▶ [What the exercise asks]: Please gather every line in the rows below that contains the word "profile", and copy each one word for word.

::: The records :::

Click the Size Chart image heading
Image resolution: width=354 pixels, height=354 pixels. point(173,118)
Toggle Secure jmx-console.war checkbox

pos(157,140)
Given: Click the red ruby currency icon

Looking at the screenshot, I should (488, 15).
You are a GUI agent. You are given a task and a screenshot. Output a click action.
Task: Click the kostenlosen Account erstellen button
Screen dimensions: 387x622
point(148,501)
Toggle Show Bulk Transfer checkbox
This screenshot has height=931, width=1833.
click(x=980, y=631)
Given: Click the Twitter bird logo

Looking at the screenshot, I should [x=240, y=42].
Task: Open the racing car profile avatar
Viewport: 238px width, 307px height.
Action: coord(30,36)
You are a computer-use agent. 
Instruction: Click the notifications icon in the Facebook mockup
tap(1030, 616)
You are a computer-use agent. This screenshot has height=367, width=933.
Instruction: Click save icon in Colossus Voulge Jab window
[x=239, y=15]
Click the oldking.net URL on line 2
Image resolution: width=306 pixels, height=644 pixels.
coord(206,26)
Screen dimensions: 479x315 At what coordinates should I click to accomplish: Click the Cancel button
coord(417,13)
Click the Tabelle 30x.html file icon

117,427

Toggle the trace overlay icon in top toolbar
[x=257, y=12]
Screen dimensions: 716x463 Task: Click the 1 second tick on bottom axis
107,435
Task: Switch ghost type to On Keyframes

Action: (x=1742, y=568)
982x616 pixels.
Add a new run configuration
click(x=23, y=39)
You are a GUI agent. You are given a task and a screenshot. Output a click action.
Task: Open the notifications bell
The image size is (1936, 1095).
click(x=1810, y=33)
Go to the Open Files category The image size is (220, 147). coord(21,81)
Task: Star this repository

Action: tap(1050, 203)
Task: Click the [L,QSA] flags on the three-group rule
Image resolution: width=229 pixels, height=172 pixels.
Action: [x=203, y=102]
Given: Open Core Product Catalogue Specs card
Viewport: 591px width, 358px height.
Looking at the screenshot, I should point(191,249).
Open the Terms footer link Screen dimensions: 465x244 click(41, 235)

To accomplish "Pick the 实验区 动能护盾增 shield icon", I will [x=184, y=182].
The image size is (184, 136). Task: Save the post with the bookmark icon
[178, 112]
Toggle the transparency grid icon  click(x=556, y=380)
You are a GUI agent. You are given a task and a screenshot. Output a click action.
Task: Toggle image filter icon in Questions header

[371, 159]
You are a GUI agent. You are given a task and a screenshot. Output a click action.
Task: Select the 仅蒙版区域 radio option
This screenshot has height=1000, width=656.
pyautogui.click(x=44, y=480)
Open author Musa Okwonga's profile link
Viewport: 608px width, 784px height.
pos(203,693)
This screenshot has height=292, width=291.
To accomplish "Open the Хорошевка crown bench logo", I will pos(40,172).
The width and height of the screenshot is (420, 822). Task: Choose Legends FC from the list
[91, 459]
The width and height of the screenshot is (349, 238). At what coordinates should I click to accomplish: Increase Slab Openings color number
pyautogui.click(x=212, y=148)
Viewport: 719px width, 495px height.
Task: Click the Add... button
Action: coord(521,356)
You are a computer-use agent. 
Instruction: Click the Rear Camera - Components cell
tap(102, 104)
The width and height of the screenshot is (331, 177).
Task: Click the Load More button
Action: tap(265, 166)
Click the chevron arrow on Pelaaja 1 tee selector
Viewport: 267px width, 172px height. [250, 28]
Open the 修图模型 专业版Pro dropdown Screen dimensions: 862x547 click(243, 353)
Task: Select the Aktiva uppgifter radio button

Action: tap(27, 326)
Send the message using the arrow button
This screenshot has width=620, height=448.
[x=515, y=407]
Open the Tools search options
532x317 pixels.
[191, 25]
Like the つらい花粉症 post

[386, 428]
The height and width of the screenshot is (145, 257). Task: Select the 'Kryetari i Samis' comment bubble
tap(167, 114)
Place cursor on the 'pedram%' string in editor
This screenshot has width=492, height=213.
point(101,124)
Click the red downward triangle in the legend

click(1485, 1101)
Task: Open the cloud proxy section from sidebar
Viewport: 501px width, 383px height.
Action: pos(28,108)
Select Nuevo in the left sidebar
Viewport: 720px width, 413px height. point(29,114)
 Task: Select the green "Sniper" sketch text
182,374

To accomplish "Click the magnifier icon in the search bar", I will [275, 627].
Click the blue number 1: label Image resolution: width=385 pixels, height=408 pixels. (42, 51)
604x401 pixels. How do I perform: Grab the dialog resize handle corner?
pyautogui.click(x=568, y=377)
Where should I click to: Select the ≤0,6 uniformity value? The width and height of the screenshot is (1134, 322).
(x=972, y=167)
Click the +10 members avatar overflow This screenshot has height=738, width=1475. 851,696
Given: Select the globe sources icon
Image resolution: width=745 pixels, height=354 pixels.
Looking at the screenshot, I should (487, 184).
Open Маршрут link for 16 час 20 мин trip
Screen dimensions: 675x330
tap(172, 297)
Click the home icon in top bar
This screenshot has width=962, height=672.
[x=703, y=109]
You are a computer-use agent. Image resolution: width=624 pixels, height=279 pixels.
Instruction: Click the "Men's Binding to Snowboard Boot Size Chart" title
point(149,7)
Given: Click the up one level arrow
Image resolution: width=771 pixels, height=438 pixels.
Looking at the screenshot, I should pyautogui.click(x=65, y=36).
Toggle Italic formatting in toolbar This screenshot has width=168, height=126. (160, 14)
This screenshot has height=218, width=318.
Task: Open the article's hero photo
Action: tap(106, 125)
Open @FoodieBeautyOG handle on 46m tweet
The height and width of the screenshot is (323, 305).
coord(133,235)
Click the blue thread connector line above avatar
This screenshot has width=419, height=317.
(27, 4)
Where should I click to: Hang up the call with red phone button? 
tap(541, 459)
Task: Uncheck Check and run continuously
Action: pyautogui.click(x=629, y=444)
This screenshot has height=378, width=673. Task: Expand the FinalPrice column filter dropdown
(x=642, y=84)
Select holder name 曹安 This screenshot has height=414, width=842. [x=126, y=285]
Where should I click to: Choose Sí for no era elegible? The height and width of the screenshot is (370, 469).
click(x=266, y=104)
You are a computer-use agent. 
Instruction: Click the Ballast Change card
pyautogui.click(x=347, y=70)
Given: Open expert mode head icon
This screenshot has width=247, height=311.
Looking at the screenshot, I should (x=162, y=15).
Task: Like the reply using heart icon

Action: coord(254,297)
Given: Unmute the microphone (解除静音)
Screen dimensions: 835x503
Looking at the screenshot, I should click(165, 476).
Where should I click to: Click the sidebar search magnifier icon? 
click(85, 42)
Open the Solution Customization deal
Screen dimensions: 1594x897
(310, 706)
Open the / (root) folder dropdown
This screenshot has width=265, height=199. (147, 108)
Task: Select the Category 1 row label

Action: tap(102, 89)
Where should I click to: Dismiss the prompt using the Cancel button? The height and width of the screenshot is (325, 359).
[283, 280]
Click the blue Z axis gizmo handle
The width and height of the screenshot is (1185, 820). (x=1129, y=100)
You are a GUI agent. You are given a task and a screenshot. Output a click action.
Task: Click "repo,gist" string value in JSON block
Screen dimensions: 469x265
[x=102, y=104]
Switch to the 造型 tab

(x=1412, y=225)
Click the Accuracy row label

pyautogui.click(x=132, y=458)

:::

▶ [Response to this exercise]:
Task: Open the racing car profile avatar
Open author Musa Okwonga's profile link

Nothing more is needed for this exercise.